Task item =>
When you reach the line containing "Viewport: 495px width, 368px", start transcribing exactly and continue through the last line of the data, skipping every picture.

Available data =>
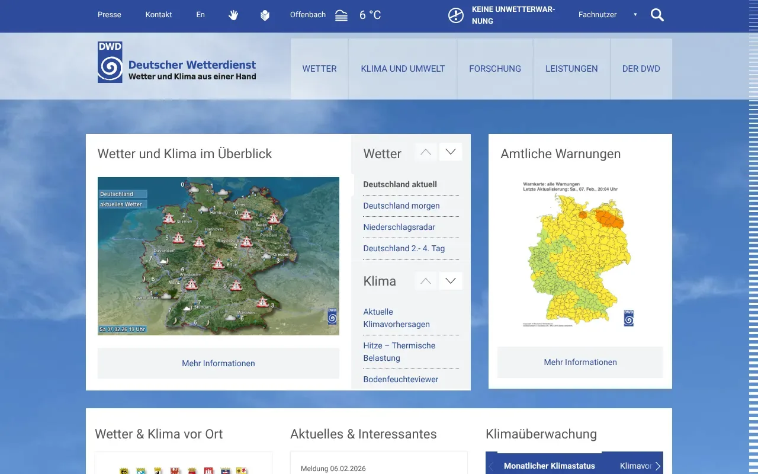Image resolution: width=758 pixels, height=474 pixels.
Task: Click Mehr Informationen under Amtliche Warnungen
Action: (x=580, y=362)
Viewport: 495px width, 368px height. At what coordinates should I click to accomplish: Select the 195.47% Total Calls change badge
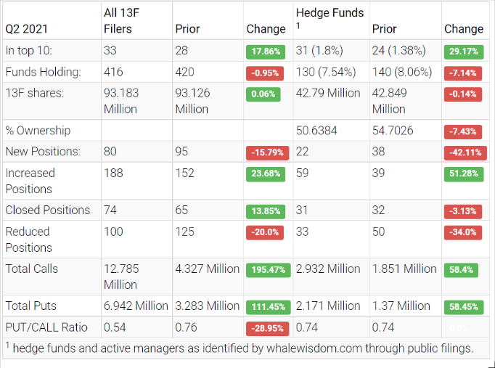[268, 270]
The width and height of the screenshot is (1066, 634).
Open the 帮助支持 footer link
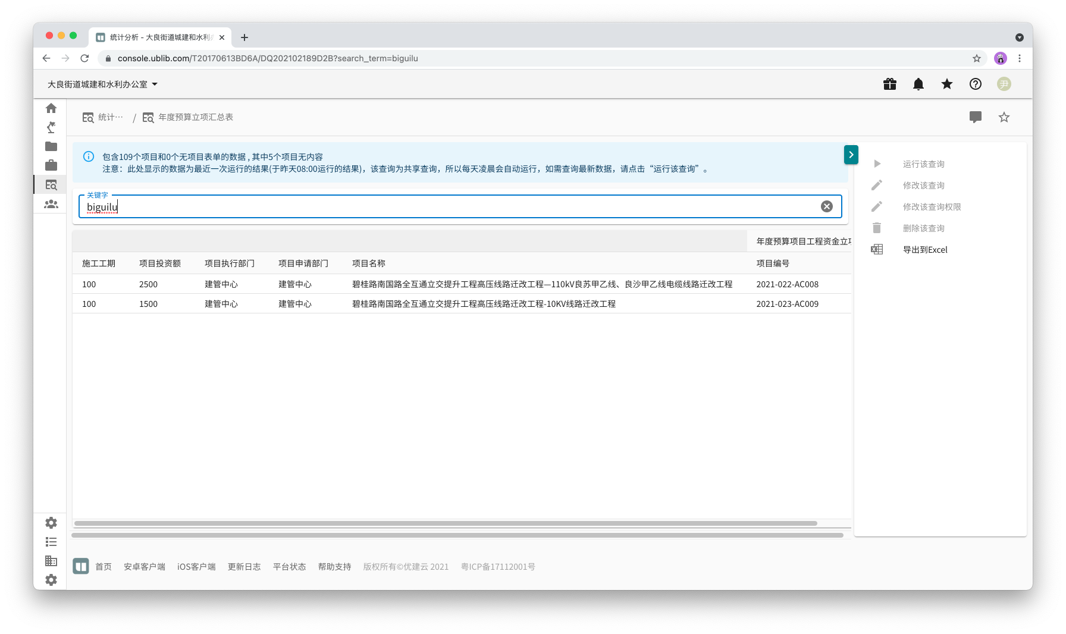(x=334, y=567)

Solution to this exercise =>
Viewport: 495px width, 368px height. At what coordinates should I click to accomplish: Select the 195.47% Total Calls change badge
[268, 270]
The width and height of the screenshot is (1066, 634).
Open the 帮助支持 footer link
(x=334, y=567)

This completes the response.